Andrew Young Maya Angelou
Andrew Young (Photo by Ben Rose/Getty Images for Grey Goose) and Maya Angelou (AP Photo/Gerald Herbert, File)

Civil rights icon Andrew Young has paid tribute to his close personal friend Maya Angelou, who died at the age of 86 early Wednesday morning.

Young, who met Dr. Angelou in 1961 when they both worked for Dr. Martin Luther King, said the legacy of his old companion will last forever.

“People like Maya Angelou don’t die,” Young said. “They just float on to heaven, and their spirit and their words live with us always. We have kids as young as five and six learning her poems and twelve-year-olds reciting her work. She will always be with us.”

Young said what charmed him most was Angelou’s warmth and uplifting personality.

“She laughed and cried easily, but she was never sad,” he said. “She’d lived a very rough life growing up, but she had a song in her heart all the time and always a smile on her face and a real loud laugh.”

He recalls one of his fondest memories was Angelou’s 50th birthday.

“She was a magnificent dancer, a former professional dancer, and I’m a left-footed, two- footed preacher,” he said. “She dragged me out on the dance floor and she made me dance.”

Young said he spoke to Angelou’s doctors earlier this week about her increasing frailty. The literary genius had been struggling with health problems in recent weeks and had canceled an appearance in Houston, Texas, slated for May 30.

“She was on breathing apparatus, and she was getting short of breath,” he said. “Her body was frail, and it was getting harder for her to breathe, so she slipped away in a very peaceful way.”

The legendary author and poet died at her home in Winston-Salem, North Carolina.

“My family has known her for over 30 years, and she’s been like an aunt or a grandmother to me and she’s like a sister to my mother,” said Tonya Williams, 51, Andrew Young’s niece. “My mother and aunty Maya were very very close.”

Williams, alongside her mother, Sonjia Young, 71, was a main organizer of an inaugural women’s conference held in Atlanta in March, where Angelou appeared as a keynote speaker. The conference was one of her last public appearances.

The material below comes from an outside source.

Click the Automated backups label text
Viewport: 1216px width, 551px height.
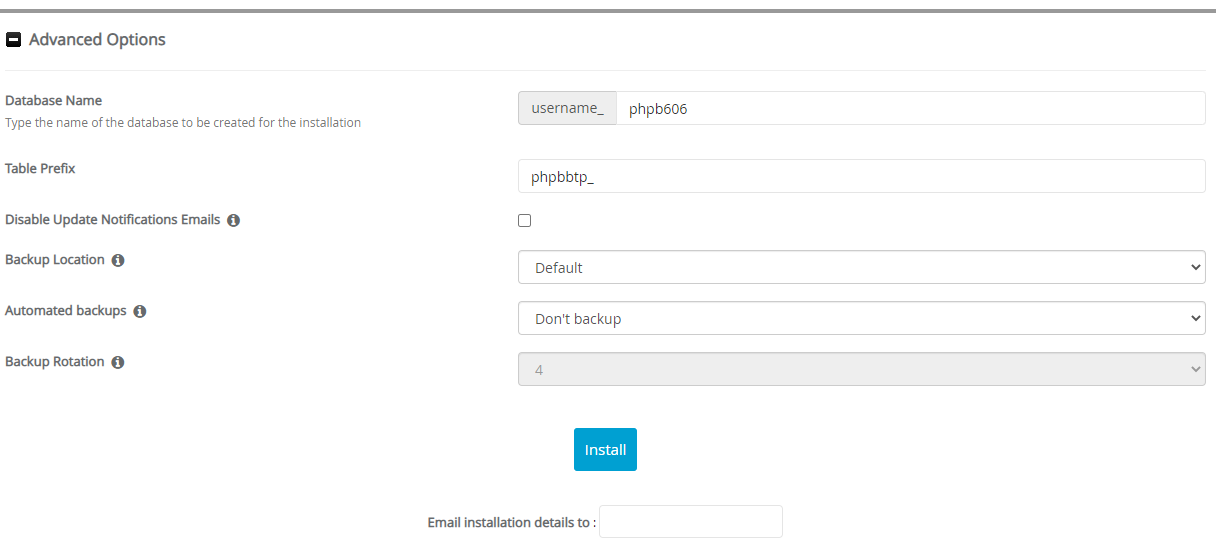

“We knew that she was not in excellent health when my mother met her about the conference, but Aunty Maya was insistent that she wanted to come and she wanted to support us in this conference,” Williams said. “So she came and was magnificent. She was so giving and so loving and so wonderful. She spoke for longer than we even anticipated or expected her to speak, very gracious and very open.”

Former television producer Sidmel Estes met Angelou several times when she appeared as a guest on her Atlanta morning show.

“Maya Angelou was one of the most gracious and elegant guests we ever hosted on Good Day Atlanta,” Estes said. “Her voice will be missed.”

Angelou had been in poor health in recent years, but she continued to maintain a demanding schedule of lectures and speaking engagements up and down the country.

Just days before the Atlanta conference, theGrio.com was one the last media outlets to interview Angelou. She spoke about the importance of elders passing on wisdom.

“We are all teachers, whether we know it or not,” Angelou said. “I used to think I was a writer who could teach, but I’ve found in the last 15 years I am a teacher who can write.”